Choosing Your Patients
Although patients spend a lot of time choosing their ideal dentist, believe it or not, you actually have some say so over the type of patients you see. Perhaps you have always had a passion for treating children. If so, you should start to develop your practice to cater towards pediatric patients. Maybe you enjoy seeing a wider age range, yet you seem to have a practice full of grumpy, noncompliant patients. In this case, you should think about the patients that you do enjoy treating and figure out how you can draw similar individuals in.
Write down your favorite patients, and then list what it is you like about treating those people. Perhaps young twenty-somethings give you more energy. Maybe you love children’s eagerness to learn.

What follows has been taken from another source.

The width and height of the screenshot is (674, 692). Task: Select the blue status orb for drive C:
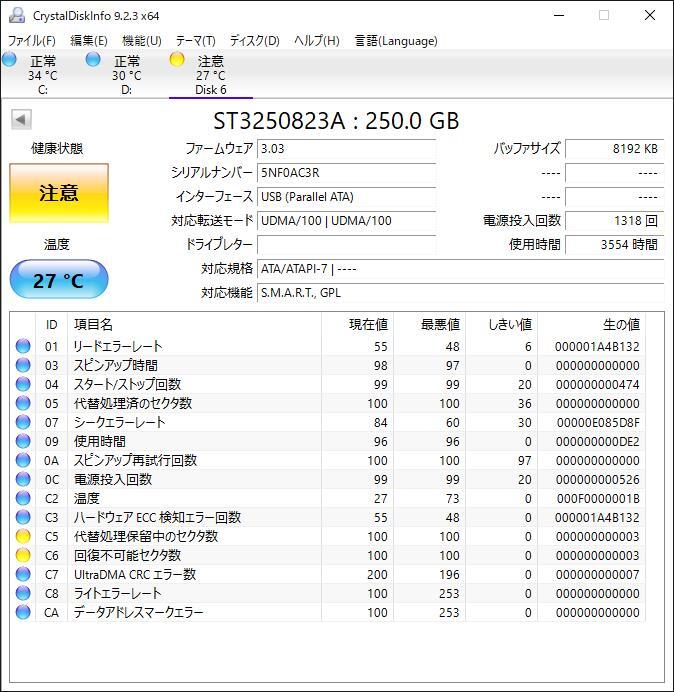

You may have a passion for enhancing the lives of senior citizens. In part, your ideal clients will largely depend on the treatments you most enjoy performing. Passionate about implants? You need to develop an older patient base. Love cosmetic dentistry? You probably need to attract more young professionals.
Marketing to Your Target Audience
Once you have determined the kind of patients you want, it’s time to figure out how to draw them in. All too often, dentists adopt “schizophrenic” marketing campaigns. They are promoting themselves, but their promotional materials are reaching a different audience than the one they want to attract. For example, if you want to focus on restorative dentistry for middle aged and senior patients, advertising in a local beauty publication will get you nowhere (or it will draw in young cosmetic patients, which you don’t want.) On the flip side, if you love cosmetic procedures, leaving business cards at the local senior center is not going to do you any good, either.
The key is to figure out what marketing strategies will reach your unique patient base. Of course, you may want a wider range of patients, in which case you will need to adopt a more sweeping marketing strategy. The best methods will vary, depending on your community. You may want to hire a part-time PR expert, who can help you identify the best marketing opportunities in your area. If you are still struggling to identify your ideal patients, working with a dental coach may be in your best interests. A coach can help you identify your specific goals. He will focus not only on your clientele, but also on practice growth, efficiency, time management, personal fulfillment, and much more.